Di sisi lain, pengawasan penuh konsesi terutama di darat tak bisa dilakukan karena juga meliputi daerah-daerah hutan. Dengan demikian, banyak kebocoran di lapangan yang dilakukan mitra. Jika timah diselundupkan ke luar negeri, tentu negara tidak mendapatkan royalti dan pajak, dan pemegang KP ditunggangi penambang. Kerugian lain pemerintah meliputi dana reklamasi dan pungutan lain yang diatur dalam Perda, yang tidak dibayar oleh penambang liar. Sejak penertiban timah ilegal dilakukan besar-besaran pada bulan Oktober 2006, harga logam timah di pasar dunia terus meningkat. Tercatat harga logam timah di London Metal Exchange (LME) dan Kualalumpur Tin Market berkisar pada level 13.000 dolar/ton, meningkat dari harga sebelumnya sekitar 8.000 dolar/ton. Hal ini karena pasar dunia logam timah terjadi kekurangan pasokan, karena Indonesia (PT Timah Tbk) hanya memasok 5.500 ton/bulan. Sementara negara-negara pemasok logam timah lainnya seperti Malaysia, Singapura dan Thailand tidak mempunyai kemampuan produksi yang besar. 

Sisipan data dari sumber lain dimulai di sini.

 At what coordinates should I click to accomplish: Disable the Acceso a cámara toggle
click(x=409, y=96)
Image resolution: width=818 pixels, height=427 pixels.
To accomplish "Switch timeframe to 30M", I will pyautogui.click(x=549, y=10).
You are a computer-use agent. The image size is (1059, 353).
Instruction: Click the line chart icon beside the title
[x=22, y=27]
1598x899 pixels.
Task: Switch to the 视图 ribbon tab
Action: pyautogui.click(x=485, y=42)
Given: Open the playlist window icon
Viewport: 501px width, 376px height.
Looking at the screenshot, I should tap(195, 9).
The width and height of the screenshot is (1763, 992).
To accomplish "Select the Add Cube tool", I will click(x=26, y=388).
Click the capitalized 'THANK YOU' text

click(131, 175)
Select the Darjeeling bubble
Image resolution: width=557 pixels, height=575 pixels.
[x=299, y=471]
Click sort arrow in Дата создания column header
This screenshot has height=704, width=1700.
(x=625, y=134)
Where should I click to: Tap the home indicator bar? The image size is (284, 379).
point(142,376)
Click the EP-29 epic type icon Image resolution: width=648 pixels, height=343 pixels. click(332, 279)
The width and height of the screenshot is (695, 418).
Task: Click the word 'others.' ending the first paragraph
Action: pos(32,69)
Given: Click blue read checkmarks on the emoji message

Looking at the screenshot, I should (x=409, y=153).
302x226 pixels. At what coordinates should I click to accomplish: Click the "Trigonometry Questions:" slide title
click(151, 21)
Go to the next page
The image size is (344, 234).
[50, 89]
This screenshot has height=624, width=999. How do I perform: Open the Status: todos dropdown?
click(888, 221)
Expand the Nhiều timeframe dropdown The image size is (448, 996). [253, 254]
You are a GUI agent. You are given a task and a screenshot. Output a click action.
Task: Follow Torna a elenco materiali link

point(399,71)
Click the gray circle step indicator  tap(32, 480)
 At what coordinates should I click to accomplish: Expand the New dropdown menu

Menurut Dirut PT Timah pada tahun 2007, Thobrani Alwi, sebelumnya PT Timah mengekspor hanya 5.500 ton/bulan. Pada Januari 2007, PT Timah hanya mengirim 3.500 ton, sehingga harga meningkat. Namun, stok timah dunia masih banyak sekitar 9.000 hingga 10.000 ton. Selanjutnya, Indonesia sudah mulai mampu mempengaruhi harga logam timah dunia pasca penertiban timah ilegal.

Pembeli yang sebelumnya membeli komoditi ini dari Singapura, Malaysia dan Thailand mulai minta pasokan dari PT Timah Tbk. Akan tetapi, saat ini PT Timah mendahulukan customer-customer yang sudah lama bermitra dengan PT Timah. Andai sebelumnya pemain-pemain pertimahan di Indonesia mengikuti aturan, pasti Indonesia sejak dulu bisa menjadi price maker. 

Diharapkan kedepan, Indonesia dapat memegang harga timah dunia, bila perlu Kuala lumpur Tin Market yang menentukan patokan harga timah saat ini, pindah ke Jakarta atau Bangka menjadi Jakarta Tin Market atau Bangka Tin Market. Sebelumnya, jika kebutuhan timah dunia mencapai 120.000 ton maka 60.000 ton dikeluarkan Malaysia, Indonesia hanya 60.000 ton secara legal. Padahal, 60.000 ton yang dijual oleh Malaysia sebagian besar adalah timah dari Indonesia. Oleh karena itu, ke depan pelaku-pelaku bisnis timah harus dapat mengekspor sesuai peraturan. 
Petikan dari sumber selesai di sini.